I have been looking for quite some time to be able to match some class names starting with a specified pattern in an HTML String. Here is the regex I finally came up with:
/(?<=(<[^>]*class=("|')(\w|\ |\-)*))((?<= |\'|\")(foo-|-foo)[^ "']*)/gmi
The sample I have been working with is:
<body>
<div style="margin-left:6px;" class="foo-pink blfoo-pin-foo-kue red yellow bar-green -moz-FF foo-pink moz-FF foo-pink" >
<fieldset class="foo customClass foo clFieldsBar bar-try" id="idField foo- bar-dfgdgdfg">
<legend><span>Qu'en pensez-vous ?</span></legend>
< id="idText" class='foo- Comment_text fdgdgdfg -foo-ddede mso-whitespace' name="nameText barName"></textarea> bar-deded foo-green
</fieldset>
class="blue dffsf sdf mso-green foo"
</div>
You can see the following RegEx doing what I actually want here: https://regex101.com/r/6W5AUT/4
The problem is that I need the regex to be executed in a Delphi code. However, when I do so, i get the following error:
lookbehind assertion is not fixed length
Which, after some quick research (of the reason behind the error), lead me to discover that I cannot use a negative lookbehind with a variable length.
I have been trying to transform my RegEx using different methods (\K to reset the match for example), and this is what I came up with so far:
/(<[^>]*class=("|'))(\b(foo)(\w|\-)*)*/gmi
You can see it working here: https://regex101.com/r/zeQDrK/2
As you can see, it is only matching the first class name of each class attribute in a tag.
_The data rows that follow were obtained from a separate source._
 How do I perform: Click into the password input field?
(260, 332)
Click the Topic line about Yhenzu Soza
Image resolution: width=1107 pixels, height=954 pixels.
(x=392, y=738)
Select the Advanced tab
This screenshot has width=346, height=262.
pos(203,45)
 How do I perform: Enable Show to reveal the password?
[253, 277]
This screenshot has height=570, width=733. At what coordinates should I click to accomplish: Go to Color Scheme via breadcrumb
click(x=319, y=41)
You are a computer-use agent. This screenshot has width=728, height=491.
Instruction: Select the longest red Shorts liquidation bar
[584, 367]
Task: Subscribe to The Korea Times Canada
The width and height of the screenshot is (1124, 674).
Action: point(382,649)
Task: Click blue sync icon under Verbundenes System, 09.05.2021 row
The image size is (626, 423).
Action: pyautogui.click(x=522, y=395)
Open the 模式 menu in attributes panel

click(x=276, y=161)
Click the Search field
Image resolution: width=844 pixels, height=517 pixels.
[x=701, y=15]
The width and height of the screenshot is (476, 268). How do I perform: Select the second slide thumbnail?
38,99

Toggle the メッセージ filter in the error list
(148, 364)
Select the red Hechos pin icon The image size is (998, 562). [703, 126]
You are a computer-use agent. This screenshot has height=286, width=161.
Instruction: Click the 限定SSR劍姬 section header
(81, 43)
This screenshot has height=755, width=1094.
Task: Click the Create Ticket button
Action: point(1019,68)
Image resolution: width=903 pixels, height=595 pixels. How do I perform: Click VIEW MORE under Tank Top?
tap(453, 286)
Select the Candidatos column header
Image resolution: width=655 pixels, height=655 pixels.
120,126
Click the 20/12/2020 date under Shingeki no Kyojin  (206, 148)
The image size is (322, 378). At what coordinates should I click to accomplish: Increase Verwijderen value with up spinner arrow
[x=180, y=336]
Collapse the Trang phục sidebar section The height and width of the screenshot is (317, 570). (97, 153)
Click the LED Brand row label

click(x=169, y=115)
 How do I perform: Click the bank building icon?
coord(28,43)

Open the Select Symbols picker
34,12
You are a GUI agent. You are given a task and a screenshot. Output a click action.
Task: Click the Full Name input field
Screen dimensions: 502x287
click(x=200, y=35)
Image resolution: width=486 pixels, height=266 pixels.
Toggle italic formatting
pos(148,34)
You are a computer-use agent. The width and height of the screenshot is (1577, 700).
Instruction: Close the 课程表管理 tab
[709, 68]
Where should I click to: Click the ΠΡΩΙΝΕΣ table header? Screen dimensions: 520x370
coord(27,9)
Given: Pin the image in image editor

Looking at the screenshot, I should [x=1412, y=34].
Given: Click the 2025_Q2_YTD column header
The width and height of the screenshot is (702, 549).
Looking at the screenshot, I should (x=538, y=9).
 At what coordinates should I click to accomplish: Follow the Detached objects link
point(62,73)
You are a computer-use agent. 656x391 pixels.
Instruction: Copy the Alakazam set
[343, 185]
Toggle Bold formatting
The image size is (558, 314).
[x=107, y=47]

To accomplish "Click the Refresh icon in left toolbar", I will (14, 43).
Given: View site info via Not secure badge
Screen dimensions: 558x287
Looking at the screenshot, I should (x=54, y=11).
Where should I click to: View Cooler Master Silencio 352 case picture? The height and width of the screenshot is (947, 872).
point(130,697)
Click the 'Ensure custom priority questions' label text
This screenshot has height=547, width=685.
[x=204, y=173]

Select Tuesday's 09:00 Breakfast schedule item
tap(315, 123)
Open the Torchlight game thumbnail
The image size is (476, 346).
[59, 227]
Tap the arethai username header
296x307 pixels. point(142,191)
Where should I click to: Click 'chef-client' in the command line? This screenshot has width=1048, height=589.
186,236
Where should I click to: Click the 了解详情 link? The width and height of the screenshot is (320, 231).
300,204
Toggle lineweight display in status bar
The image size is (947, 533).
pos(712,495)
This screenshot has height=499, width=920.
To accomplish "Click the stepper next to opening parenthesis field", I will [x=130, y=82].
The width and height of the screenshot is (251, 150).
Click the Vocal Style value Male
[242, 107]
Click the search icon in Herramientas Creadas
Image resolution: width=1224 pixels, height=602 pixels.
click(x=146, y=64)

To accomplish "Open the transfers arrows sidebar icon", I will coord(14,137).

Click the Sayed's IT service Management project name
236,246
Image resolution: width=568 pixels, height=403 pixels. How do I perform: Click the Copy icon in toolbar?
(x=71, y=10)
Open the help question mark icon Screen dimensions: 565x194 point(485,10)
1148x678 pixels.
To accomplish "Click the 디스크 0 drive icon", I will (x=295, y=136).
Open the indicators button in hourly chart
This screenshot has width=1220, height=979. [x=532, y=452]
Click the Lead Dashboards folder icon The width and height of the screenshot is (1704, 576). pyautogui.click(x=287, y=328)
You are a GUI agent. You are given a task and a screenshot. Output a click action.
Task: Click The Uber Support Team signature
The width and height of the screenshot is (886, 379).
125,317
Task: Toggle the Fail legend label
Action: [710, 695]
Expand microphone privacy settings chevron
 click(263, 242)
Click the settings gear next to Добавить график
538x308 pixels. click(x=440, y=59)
Now to be precise about what I need:
- Match all occurences of a class name that start with a pattern (it can be "foo", "-foo" or a combination of both),
- It needs to match only the class names that are in an html tag (this is why you can see the class="blue dffsf sdf mso-green foo" outside of an HTML tag),
- It needs to support both class="ClassName1 ClassName2" or class='ClassName1 ClassName2'
I would appreciate any help to solve this problem. Thanks for your time.